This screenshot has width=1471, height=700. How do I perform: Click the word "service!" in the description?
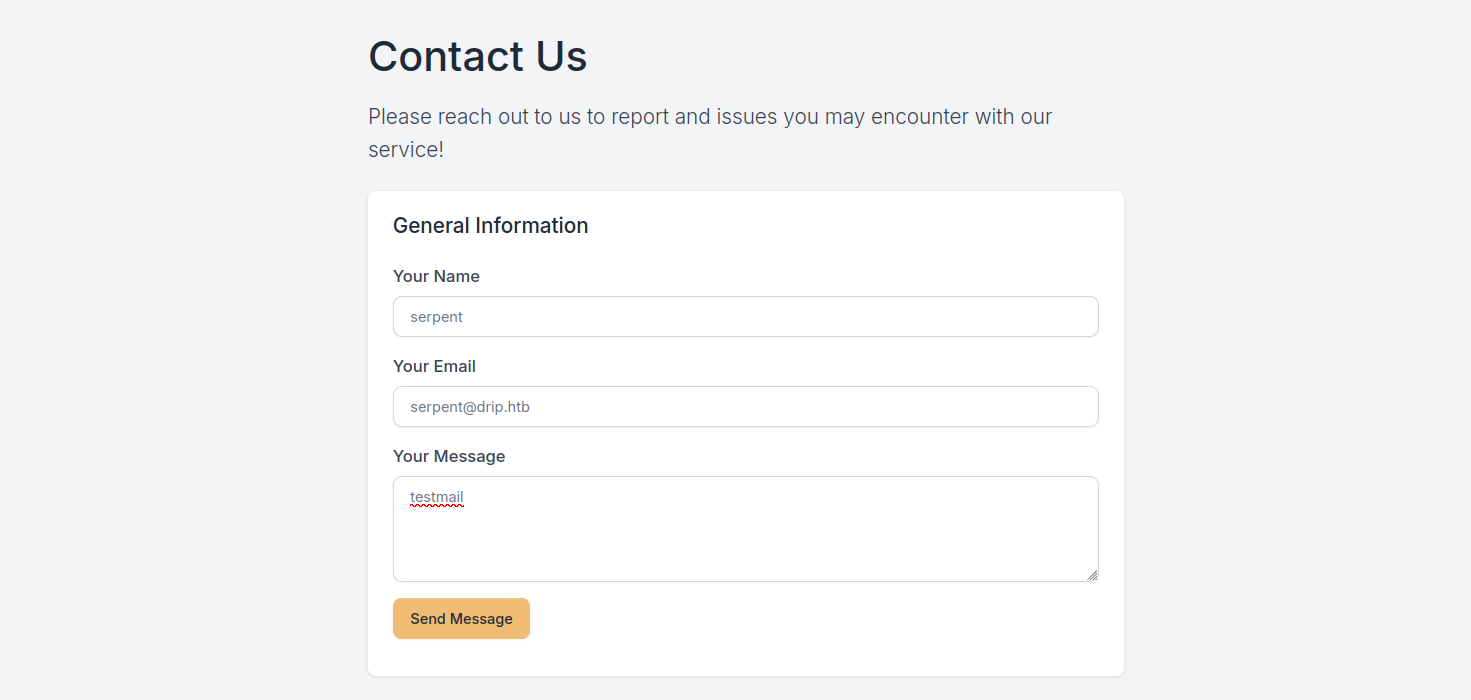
--
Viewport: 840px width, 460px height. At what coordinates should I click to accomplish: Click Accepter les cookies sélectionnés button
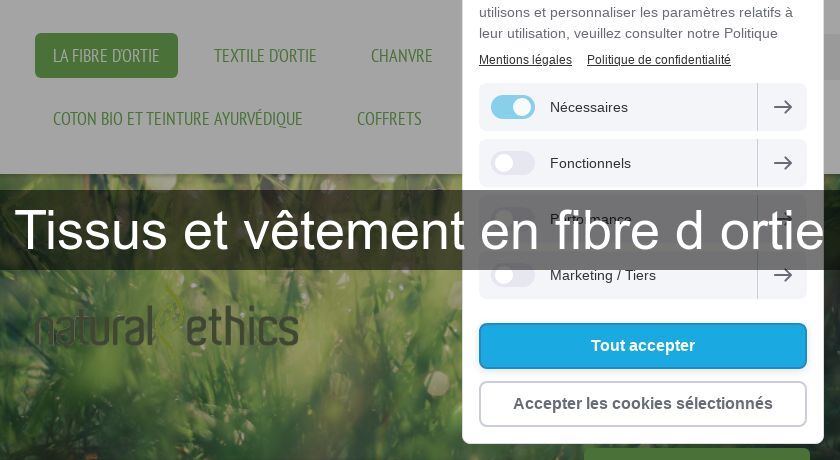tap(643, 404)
==
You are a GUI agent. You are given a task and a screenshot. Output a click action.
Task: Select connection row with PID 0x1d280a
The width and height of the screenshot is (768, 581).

■ **Exercise prompt**:
Every line in the records above that contains the word "screenshot" is to be copied out.

■ **Your solution**:
This screenshot has width=1471, height=700. How do I perform: Click the word "service!" in the description?
You are a GUI agent. You are given a task and a screenshot. Output a click action.
The width and height of the screenshot is (768, 581).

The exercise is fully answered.